Me acosté y dejé el diente debajo de
la almohada con mucho cuidado; no vaya a ser cosa que se me pierda el diente y
me quede sin mi billetito de Carlos Pellegrini. Mientras empezaba a dormirme,
planeaba lo que iba a suceder mi mañana siguiente. Iba a hacer crema el peso,
qué ahorro ni qué ocho cuartos -la tele dice “un peso igual a un dólar”, ¡vamos
Ménem!-, mañana me compro un huevo Kinder gigante.
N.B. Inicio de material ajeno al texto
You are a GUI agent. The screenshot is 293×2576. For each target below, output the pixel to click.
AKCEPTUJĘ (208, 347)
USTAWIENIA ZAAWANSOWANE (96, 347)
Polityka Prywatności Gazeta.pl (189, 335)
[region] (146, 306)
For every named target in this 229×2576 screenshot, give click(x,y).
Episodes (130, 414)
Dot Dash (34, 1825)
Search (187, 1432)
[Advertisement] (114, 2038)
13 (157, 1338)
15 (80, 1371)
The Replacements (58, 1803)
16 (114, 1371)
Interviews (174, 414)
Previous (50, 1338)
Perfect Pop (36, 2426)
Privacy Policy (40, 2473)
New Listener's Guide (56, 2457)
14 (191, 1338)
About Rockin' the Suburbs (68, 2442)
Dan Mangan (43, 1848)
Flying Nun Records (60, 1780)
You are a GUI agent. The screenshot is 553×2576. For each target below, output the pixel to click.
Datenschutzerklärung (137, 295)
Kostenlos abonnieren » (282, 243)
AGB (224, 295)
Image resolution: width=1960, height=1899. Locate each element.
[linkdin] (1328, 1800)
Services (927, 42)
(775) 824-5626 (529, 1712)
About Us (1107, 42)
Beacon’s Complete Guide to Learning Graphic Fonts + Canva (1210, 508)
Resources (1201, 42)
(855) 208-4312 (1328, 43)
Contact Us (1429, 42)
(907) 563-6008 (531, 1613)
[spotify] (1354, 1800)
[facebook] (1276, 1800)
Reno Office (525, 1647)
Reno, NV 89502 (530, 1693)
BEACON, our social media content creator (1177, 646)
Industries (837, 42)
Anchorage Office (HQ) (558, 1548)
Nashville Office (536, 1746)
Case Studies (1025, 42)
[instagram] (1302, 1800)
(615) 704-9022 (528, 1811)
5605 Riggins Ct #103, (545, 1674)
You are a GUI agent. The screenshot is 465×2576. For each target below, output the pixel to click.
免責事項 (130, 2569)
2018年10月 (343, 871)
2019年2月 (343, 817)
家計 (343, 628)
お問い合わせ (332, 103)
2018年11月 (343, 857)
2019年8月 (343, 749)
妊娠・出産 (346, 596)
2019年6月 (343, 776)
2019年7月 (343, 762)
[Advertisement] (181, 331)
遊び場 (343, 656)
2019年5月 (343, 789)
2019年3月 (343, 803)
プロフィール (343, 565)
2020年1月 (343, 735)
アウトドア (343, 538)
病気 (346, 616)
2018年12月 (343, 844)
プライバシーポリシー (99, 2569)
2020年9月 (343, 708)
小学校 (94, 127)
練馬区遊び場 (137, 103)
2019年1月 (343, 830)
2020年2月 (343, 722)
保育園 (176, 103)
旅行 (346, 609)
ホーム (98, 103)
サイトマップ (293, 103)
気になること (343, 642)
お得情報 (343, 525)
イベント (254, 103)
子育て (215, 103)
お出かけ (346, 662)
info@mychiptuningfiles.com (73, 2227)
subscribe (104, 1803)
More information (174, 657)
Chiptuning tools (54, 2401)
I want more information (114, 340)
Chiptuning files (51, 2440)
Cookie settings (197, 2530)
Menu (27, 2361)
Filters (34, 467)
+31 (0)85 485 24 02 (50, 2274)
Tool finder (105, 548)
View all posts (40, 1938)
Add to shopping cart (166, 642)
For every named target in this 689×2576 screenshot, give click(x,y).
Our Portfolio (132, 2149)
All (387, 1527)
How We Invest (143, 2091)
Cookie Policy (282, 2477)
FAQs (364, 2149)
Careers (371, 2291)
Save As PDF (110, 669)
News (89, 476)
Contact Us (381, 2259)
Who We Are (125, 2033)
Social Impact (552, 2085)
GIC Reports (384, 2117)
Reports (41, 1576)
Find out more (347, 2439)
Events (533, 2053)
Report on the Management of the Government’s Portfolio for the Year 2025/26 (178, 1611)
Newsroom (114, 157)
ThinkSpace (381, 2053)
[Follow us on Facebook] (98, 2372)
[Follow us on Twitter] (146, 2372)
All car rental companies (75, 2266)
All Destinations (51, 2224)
No me podía dormir de la ansiedad y
hasta casi me caigo de la cucheta dos veces, culpa de giros hacia la izquierda
mal calculados; no dormís en una King size, gilún. Estaba insoportable y para
colmo se escuchaba el quilombo en toda la casa. Los tornillos de la cama
rechinaban pidiendo aceite.

En algún momento, quién sabe cómo,
me quedé dormido. Y chau. Pérez se podría haber presentado hasta con una banda
de pandereteros que yo ni enterado; cuando uno es pibe tiene el sueño profundo,
es la única forma de explicar esas noches que dormido en el sillón, uno
amanecía en su cama.
Cuestión que esa mañana me desperté,
y como un acto reflejo metí la mano bajo la almohada; ni una moneda había, ¡rata
inmunda! Pero seguí palpando, jamás se pierden las esperanzas, y casi que me
tajeo un dedo con la raíz del diente.
Ojos vidriosos. Valiente salto desde
las alturas de la cucheta. Me calzo las pantuflas de Garfield. Encaro al
comedor.
—Pa… no pasó el ratón Pérez —claro
que mi voz suena quebrada, tengo casi ocho años y el bicho que repartía la
guita se había olvidado de mí.
—Uh, se habrá quedado dormido —y
estiró la mano con un papelito—. Tomá, andá a comprarte el Kinder.
No sé cuánto tiempo después me
enteré que el ratón no existía y que mi viejo se había quedado dormido.